The panel--John McDonald and Thomas Lopatic of German
security firm Data Protect GmbH and Dug Song of the
University of Michigan--identified three general categories
of firewall attacks. They began by demonstrating a
number of relatively simple techniques by which an
attacker could impersonate an authorized administrator,
and thus gain access to the firewall application itself.
A second type of attack tricked the firewall into
believing an unauthorized Internet connection was
actually an authorized virtual private network connection.

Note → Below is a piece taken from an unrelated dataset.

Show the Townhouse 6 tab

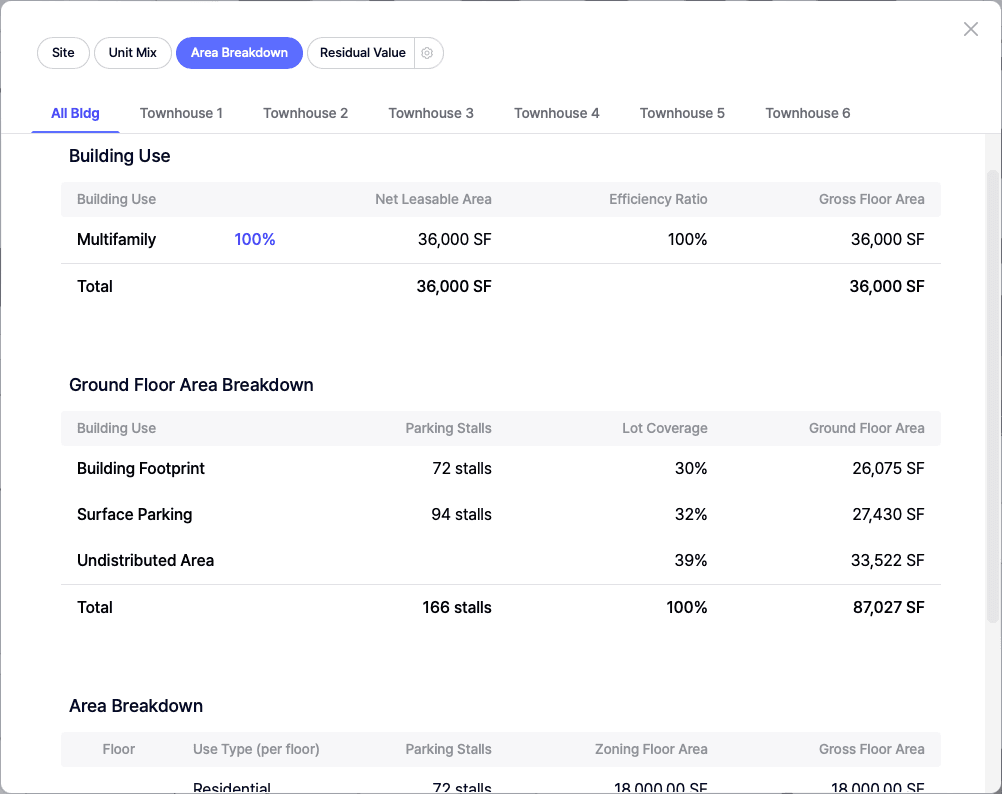click(x=807, y=113)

Finally, the panel exploited a number of errors in
the process used to examine traffic passing through
the firewall to sneak in dangerous commands.
- While
their presentation focussed on a single commercial
firewall product, panel members repeatedly emphasized
that most firewalls are vulnerable to the types
of attacks demonstrated. "The problem is not
just with [Firewall-1]," said Song. "The
real problem is the blind trust most people place
in their firewalls."
Greg Smith, Checkpoint's director of product marketing
for Firewall-1, pointed out that many of the attacks
demonstrated relied on improper firewall configuration,
and he asserted that they presented little practical
threat. "Not a single customer has reported a
problem with any of these issues."
Nevertheless, Checkpoint worked with McDonald, Lopatic
and Song in developing defenses against the attacks,
which they released as part of Firewall-1 Service
Pack 2 immediately following the demonstration. Checkpoint
emphasized that the service pack should prevent all
of the attacks discussed, even those dependant on
misconfiguration.
The panel also recommended a number of additional
steps for "hardening" firewalls, including
use of strong authentication protocols, "anti-spoofing"
mechanisms and highly restrictive access rules. At
the same time, they called on the IT community to
abandon the "single firewall" model of network
security and implement multiple lines of defense.
However, one observer of the session, employed by
a network switch manufacturer, thinks Checkpoint lost
some credibility over its products. "Some of
the exploited areas were because of dumb programming
mistakes in the code for the firewall itself. If the
[firewall] programmers can't get it right, what other
problems may still be lurking?" he pondered.